- The Washington Times - Thursday, June 1, 2006


The U.S. economy appears to be shifting into a lower gear with residential construction falling sharply and manufacturing activity slowing. The big question: Will the slowdown come in time to keep inflation from heating up?

Investors got mixed signals on inflation in a raft of new economic data yesterday, with a key gauge of wage inflation posting an improved reading and a barometer of manufacturing prices posting a sharp increase.

Wall Street chose to focus on the benign inflation reading and strong May sales gains reported by many retailers.

Private analysts cautioned, however, that lingering inflation pressures may prompt the Federal Reserve to push interest rates up one or two more times, even as the economy slows to a more sustainable pace.

On the slowdown front, the Commerce Department reported that residential home building dropped by 1.1 percent in April, the biggest decrease since January 2004.

The drop was large enough to pull overall construction spending down by 0.1 percent after the building industry set a string of record highs in recent months, reflecting a boom period fueled by the lowest mortgage rates in more than four decades.

In other signs of slowing, a key gauge of manufacturing activity edged down to the lowest level in nine months. The Institute for Supply Management’s manufacturing index dipped to a reading of 54.4 in May, down from 57.3 in April.

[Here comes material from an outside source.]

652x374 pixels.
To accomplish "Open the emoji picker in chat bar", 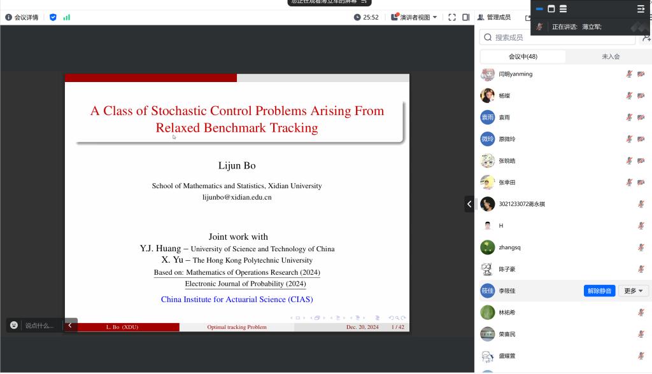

Analysts said manufacturing momentum has ebbed significantly over the past four months, reflecting weaker orders. But an inflation gauge tied to the manufacturing index jumped by the sharpest amount in eight months, reflecting rising costs for raw materials.

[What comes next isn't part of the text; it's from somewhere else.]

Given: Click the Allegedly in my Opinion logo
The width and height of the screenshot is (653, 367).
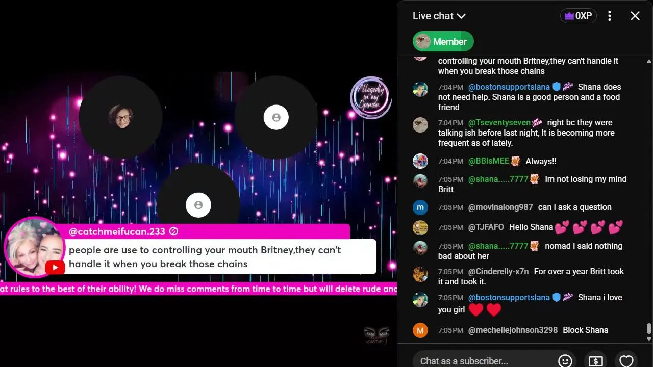Looking at the screenshot, I should coord(370,97).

In areas of strength, many nationwide chain stores reported better-than-expected sales results in May as consumers shook off sagging confidence readings to shop with enthusiasm for clothing and other products.

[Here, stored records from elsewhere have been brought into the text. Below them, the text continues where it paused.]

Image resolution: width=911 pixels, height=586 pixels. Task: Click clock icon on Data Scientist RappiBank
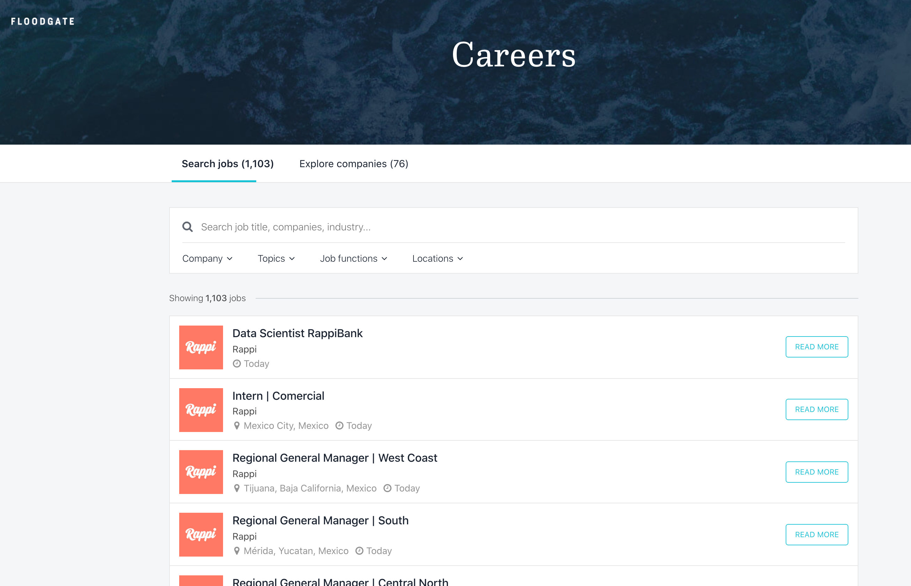click(x=237, y=364)
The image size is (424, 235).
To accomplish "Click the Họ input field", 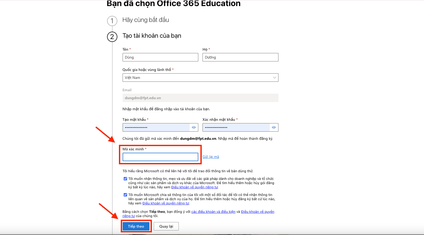I will 240,57.
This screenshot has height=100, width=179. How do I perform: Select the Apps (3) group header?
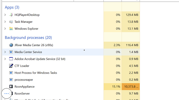click(x=12, y=7)
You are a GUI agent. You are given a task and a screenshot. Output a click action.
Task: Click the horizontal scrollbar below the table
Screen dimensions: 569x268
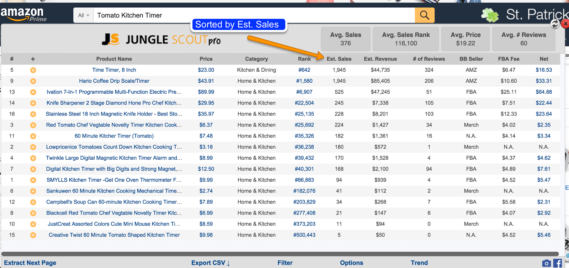pos(280,254)
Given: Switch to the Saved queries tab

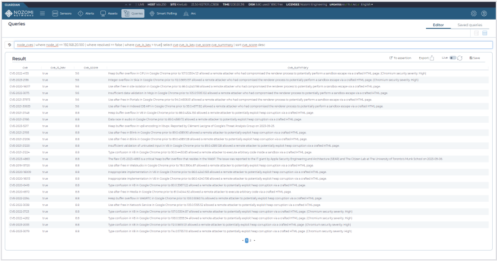Looking at the screenshot, I should (470, 24).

But even there, the story was mixed as Wal-Mart, the nation’s largest retailer, failed to meet analysts’ expectations as its lower-income customers felt squeezed by $3-per-gallon gasoline.

“The economy is strong but it is throttling back a notch,” said Mark Zandi, chief economist at Moody’s Economy.com.

He said Fed officials will probably remain undecided about whether to raise rates again at their June 28-29 meeting until they see further data, including today’s unemployment report, which is expected to show strong employment growth of around 170,000 workers in May.